• Articolo , 15 luglio 2008
  • CO2: Greenpeace lancia un messaggio alle case automobilistiche

  • L’Associazione ambientalista chiede che sia approvata dal Parlamento Europeo una legislazione che imponga il limite di 120 g/km di CO2 per la media delle automobili di nuova produzione entro il 2012 e 80g/km entro il 2020

Assumersi un serio impegno per la riduzione delle emissioni di biossido di carbonio delle auto. Questo il massaggio che Greenpeace lancia ai parlamentari europei e alle case automobilistiche tedesche dallo sfondo della Piramide Cestia di Roma. La richiesta arriva in vista della discussione in agenda all’Europarlamento della Commissione Industria e della Commissione Ambiente: obiettivo della giornata di domani saranno, infatti, le norme in materia delle emissioni di CO2 degli autoveicoli. Per questo gli attivisti di Greenpeace questa notte hanno riprodotto sulla facciata della Piramide Cestia, i marchi di Volkswagen, Mercedes e BMW e il loro attuale livello medio di emissioni di CO2, rispettivamente di 166 grammi per kilometro, di 184g/km e di 188g/km.

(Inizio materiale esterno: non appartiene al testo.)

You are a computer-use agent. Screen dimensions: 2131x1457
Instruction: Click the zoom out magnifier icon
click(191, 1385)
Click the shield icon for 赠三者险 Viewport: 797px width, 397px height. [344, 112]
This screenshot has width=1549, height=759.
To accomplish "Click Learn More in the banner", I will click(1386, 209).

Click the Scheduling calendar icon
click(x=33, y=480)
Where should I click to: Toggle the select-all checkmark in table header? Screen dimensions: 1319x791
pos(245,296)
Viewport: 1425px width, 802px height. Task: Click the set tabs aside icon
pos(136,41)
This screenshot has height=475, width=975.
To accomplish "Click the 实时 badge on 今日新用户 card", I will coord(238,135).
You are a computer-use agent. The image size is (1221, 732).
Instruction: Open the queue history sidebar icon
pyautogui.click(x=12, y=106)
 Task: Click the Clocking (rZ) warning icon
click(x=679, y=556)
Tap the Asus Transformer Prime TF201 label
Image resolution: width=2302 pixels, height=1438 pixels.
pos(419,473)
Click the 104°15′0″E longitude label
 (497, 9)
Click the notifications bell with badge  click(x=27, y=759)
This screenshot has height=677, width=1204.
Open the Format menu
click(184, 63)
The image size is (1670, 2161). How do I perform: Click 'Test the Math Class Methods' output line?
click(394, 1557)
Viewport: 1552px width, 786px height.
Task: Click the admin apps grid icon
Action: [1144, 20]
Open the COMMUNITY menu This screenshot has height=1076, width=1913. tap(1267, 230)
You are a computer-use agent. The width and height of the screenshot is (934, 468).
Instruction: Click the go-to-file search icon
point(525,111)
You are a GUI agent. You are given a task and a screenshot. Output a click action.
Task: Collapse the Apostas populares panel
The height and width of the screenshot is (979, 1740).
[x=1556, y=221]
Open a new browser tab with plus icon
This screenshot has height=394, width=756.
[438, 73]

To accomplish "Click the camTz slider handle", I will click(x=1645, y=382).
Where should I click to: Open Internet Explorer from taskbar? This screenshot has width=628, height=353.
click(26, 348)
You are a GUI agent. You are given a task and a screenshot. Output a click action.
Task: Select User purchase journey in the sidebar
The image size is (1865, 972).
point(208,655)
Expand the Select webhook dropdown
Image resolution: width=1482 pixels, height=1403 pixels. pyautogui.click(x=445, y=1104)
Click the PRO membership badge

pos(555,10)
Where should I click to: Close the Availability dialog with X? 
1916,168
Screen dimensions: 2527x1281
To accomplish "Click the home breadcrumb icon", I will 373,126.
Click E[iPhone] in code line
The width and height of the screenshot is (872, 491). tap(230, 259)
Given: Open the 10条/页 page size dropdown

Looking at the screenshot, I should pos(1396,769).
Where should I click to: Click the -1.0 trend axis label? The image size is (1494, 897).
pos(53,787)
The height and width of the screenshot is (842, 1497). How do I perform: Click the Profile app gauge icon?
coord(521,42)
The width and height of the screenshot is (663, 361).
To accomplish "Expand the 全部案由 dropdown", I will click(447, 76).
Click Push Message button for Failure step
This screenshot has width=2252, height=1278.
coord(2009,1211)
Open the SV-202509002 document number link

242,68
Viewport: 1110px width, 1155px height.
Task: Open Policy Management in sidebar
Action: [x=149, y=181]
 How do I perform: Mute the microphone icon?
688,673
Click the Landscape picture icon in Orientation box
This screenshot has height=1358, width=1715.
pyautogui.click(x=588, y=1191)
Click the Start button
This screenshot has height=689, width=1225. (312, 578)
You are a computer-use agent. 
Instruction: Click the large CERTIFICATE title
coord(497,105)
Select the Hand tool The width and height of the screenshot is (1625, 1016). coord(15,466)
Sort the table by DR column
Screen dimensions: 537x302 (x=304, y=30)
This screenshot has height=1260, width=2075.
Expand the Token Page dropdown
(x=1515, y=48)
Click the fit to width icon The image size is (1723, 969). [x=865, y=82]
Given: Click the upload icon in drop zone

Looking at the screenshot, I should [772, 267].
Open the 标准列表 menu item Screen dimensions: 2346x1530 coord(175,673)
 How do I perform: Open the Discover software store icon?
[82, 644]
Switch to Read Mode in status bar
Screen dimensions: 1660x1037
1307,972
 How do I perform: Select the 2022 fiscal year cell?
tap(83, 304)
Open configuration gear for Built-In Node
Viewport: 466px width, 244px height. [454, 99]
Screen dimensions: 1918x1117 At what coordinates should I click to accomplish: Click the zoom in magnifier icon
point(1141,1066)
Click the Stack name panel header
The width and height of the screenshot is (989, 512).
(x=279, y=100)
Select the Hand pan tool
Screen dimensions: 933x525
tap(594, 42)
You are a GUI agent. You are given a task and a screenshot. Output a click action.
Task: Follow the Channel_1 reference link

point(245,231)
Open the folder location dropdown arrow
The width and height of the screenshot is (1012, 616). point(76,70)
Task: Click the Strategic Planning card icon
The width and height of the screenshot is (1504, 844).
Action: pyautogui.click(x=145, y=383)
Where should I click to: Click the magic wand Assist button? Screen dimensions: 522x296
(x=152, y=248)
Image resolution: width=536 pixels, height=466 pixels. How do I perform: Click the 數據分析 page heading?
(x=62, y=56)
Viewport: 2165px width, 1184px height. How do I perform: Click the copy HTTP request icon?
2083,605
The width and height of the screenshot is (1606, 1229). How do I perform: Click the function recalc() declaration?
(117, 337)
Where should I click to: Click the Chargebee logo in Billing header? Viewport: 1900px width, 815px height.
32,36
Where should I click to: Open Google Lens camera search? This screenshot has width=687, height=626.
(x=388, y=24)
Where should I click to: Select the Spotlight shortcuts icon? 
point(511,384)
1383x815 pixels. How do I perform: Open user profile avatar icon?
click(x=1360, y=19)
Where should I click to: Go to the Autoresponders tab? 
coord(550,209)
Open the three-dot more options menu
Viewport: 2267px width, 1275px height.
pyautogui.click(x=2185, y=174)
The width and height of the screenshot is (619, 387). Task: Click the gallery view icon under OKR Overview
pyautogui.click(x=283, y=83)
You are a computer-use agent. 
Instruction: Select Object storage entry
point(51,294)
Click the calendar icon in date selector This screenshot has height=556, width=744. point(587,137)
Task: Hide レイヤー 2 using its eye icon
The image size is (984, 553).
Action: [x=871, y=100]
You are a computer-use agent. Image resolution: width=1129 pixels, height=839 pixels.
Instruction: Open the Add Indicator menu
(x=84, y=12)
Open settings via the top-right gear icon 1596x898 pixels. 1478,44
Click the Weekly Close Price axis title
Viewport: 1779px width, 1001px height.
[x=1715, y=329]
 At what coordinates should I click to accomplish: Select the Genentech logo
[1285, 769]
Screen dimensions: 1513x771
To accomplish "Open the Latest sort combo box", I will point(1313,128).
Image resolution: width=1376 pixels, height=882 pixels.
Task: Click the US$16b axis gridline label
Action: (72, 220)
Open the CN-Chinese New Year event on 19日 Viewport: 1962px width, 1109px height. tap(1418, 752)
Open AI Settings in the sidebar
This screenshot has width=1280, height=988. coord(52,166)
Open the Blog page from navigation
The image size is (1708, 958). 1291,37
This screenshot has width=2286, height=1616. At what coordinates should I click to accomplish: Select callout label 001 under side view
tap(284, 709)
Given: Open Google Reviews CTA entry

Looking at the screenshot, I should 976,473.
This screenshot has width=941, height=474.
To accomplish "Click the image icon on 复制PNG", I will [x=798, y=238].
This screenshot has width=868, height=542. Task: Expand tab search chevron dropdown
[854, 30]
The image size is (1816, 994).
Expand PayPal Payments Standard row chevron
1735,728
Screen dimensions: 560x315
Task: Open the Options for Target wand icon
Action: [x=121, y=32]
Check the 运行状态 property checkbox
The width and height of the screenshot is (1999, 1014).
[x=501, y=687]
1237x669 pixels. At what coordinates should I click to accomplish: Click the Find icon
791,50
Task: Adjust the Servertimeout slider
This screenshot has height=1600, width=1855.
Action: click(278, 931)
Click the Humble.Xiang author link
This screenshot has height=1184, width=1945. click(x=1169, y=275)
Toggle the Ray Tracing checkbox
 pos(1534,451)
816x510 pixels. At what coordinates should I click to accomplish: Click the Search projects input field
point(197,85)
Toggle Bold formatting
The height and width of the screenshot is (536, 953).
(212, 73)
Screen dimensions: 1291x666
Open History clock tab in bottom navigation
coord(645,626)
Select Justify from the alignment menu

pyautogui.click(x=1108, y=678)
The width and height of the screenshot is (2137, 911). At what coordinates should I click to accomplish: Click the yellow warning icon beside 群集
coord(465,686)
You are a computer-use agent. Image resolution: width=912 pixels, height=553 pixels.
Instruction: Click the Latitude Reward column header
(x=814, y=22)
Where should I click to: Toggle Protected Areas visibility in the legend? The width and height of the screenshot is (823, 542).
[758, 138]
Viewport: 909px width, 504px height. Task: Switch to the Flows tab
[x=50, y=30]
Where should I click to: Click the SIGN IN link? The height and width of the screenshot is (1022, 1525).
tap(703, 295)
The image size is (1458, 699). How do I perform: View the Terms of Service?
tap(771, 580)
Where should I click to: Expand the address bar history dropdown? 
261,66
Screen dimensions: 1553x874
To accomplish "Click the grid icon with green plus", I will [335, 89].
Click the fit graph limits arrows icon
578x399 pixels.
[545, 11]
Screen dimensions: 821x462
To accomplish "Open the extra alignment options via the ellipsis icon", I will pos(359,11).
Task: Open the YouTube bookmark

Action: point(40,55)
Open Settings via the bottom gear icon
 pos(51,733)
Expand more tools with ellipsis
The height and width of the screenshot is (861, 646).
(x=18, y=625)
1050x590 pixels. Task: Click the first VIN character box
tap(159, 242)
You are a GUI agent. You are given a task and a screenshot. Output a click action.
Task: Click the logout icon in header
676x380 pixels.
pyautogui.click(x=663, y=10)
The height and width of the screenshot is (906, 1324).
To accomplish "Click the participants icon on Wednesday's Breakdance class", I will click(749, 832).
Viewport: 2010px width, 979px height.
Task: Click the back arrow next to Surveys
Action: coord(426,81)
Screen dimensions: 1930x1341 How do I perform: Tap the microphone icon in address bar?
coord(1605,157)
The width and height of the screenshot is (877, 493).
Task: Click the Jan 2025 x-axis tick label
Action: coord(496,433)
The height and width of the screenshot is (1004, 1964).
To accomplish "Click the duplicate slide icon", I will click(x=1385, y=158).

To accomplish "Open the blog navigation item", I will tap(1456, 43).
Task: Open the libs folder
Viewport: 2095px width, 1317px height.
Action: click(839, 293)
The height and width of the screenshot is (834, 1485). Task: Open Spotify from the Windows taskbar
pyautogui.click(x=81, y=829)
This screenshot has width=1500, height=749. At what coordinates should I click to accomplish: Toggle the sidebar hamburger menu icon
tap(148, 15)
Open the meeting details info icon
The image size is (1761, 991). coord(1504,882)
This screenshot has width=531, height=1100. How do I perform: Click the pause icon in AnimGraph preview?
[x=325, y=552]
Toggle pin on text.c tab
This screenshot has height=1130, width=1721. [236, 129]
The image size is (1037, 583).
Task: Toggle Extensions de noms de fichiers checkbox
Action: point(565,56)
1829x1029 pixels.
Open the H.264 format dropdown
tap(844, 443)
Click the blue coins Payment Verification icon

Decisamente troppi a pare dell’Associazione che per questo chiede che “sia approvata dal Parlamento Europeo una legislazione che imponga il limite di 120 g/km di CO2 per la media delle automobili di nuova produzione entro il 2012 e 80g/km entro il 2020. È necessaria, inoltre, l’applicazione di sanzioni significative per chi non rispetta questi standard. Senza offrire alcun trattamento speciale per i produttori di automobili pesanti”. “L’Unione europea – continua Greenpeace – deve essere in prima linea nella risposta ai cambiamenti climatici. E lo deve fare resistendo alle pressioni della lobby delle case automobilistiche, in particolare di quelle tedesche, che presentano i livelli di emissione di CO2 più elevati”.